Evangelio (Mc 4, 21-25)
Y les decía: — ¿Acaso se enciende la lámpara para ponerla debajo de un celemín o debajo de la cama? ¿No se pone sobre un candelero? Pues no hay cosa escondida que no vaya a saberse, ni secreto que no acabe por hacerse público. Si alguno tiene oídos para oír, que oiga.
Y les decía: — Prestad atención a lo que oís. Con la medida con que midáis se os medirá y hasta se os dará de más. Porque al que tiene se le dará; y al que no tiene incluso lo que tiene se le quitará.
Comentario
Después de haber hablado del sembrador que salió a sembrar, de la semilla que “cayó en tierra buena, y comenzó a dar fruto” y de aquella que, en cambio, cayendo en tierra dura, pedregosa y entre espinos, no dio ningún fruto, Jesús nos habla de la lámpara que se pone en el candelero y de la medida que utilizamos para medir.
Estas dos parábolas nos hablan del modo de ser cristiano: alguien que se da sin medida. Porque, en realidad, es el modo de ser, de vivir, de pensar, de actuar, de Jesucristo: todo lo hace sin medida, abundantemente. No se reserva nada.
El cristiano ha recibido la luz de Cristo, luz que vino al mundo para disipar las tinieblas de nuestros corazones. Por eso mismo, todo cristiano es un testigo de esa luz.
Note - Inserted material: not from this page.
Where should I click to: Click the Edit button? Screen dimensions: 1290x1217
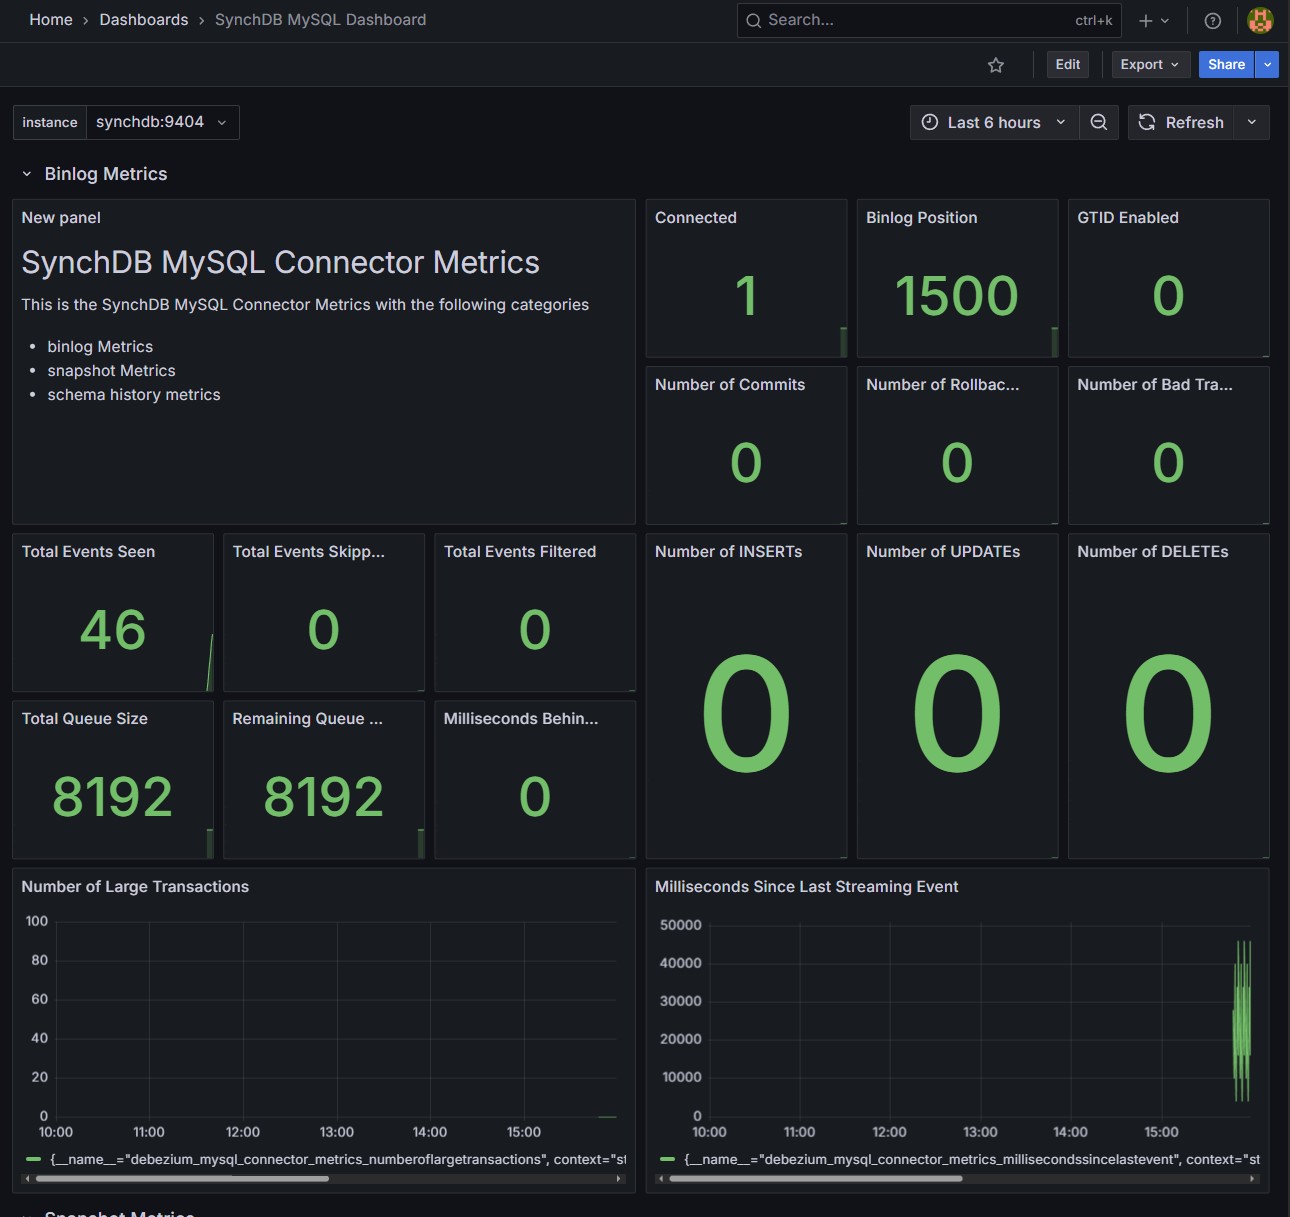(x=1067, y=65)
Todos debemos vernos bajo esa luz: no estamos sometidos a la tiniebla de nuestras miserias, pecados, debilidades, torpezas; tampoco a la tiniebla que nos rodea en forma de enfermedad, fracasos, humillaciones, faltas de agradecimiento, olvidos, etc.
Somos hijos de la luz, los hijos amados de Dios, que nos cuida, nos salva, nos espera siempre.
Y quiere que seamos testigos de esa luz: que, a través de nuestro cuidado, de nuestro trabajo, de nuestro saber esperar, perdonar y consolar, llevemos la luz de Dios a tantos corazones que están en tinieblas.
Y todo ello, sin medida, con magnanimidad, porque somos hijos de un Padre magnánimo.
El corazón de un cristiano es, así, un corazón abierto, que no se cierra al propio egoísmo. Es un corazón que no se pone límites: no cuida hasta cierto punto, no perdona hasta un determinado momento, no espera mirando el reloj.
Es un corazón que desea tener el corazón de Jesucristo, un corazón que se da sin medida.